Dahl H H, Wake S, Cotton R G, Danks D M
Murdoch Institute for Research into Birth Defects, Royal Children's Hospital, Melbourne, Victoria, Australia.
J Med Genet. 1988 Jan;25(1):25-8. doi: 10.1136/jmg.25.1.25.

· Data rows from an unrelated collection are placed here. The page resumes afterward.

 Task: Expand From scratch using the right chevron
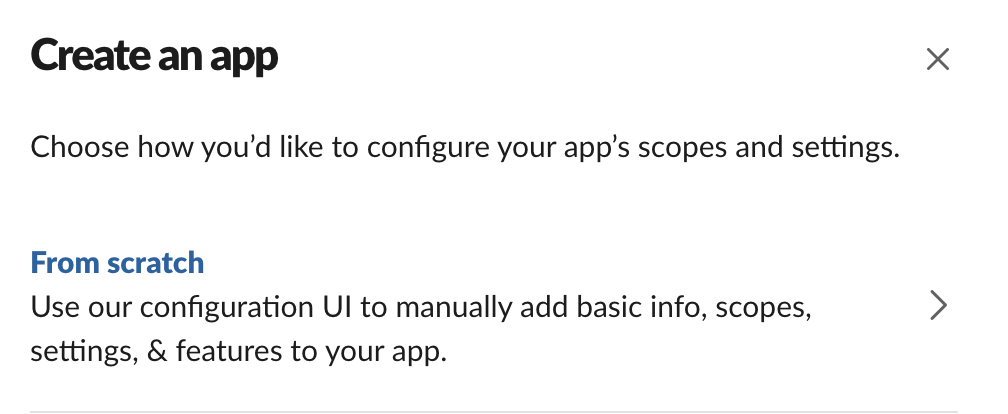point(937,306)
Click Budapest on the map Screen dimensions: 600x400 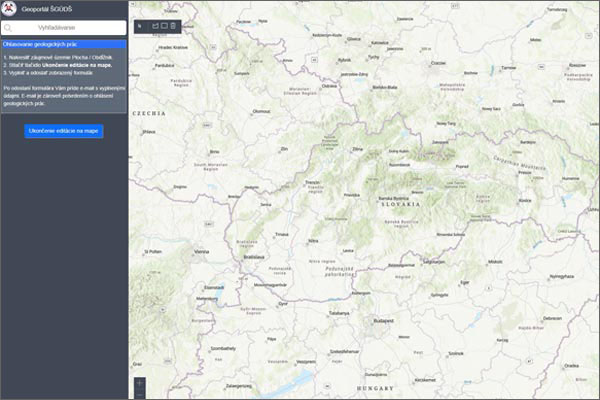pyautogui.click(x=381, y=321)
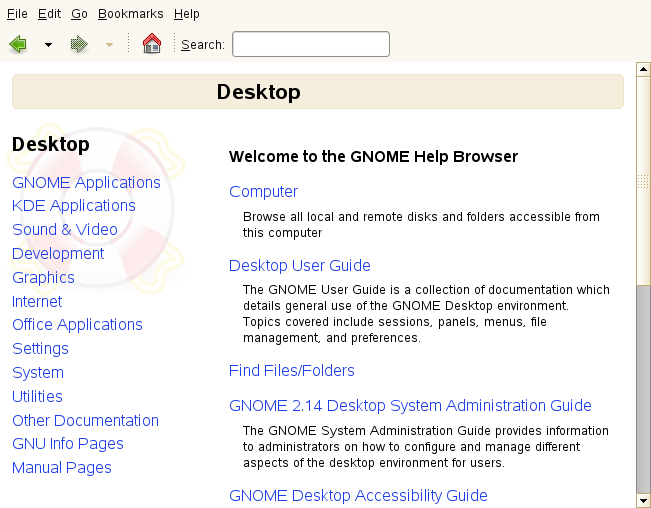
Task: Open the Forward history dropdown arrow
Action: (109, 45)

Using a human dihydropteridine reductase (hDHPR) cDNA probe we have detected two AvaII and one MspI restriction fragment length polymorphisms (RFLPs). We show that these RFLPs are in disequilibrium and calculate that approximately 60% of Caucasians are heterozygous for at least one RFLP. We demonstrate the usefulness of these RFLPs in prenatal diagnosis of DHPR deficiency in one family. This disorder can also be predicted by enzyme assays and we therefore discuss the relative merits of the two methods of prenatal diagnosis.
利用人二氢蝶啶还原酶(hDHPR)cDNA探针,我们检测到两种AvaII和一种MspI限制性片段长度多态性(RFLP)。我们发现这些RFLP处于不平衡状态,并计算出约60%的高加索人至少对一种RFLP是杂合的。我们证明了这些RFLP在一个家庭中对二氢蝶啶还原酶缺乏症的产前诊断中的有用性。这种疾病也可以通过酶测定来预测,因此我们讨论了两种产前诊断方法的相对优点。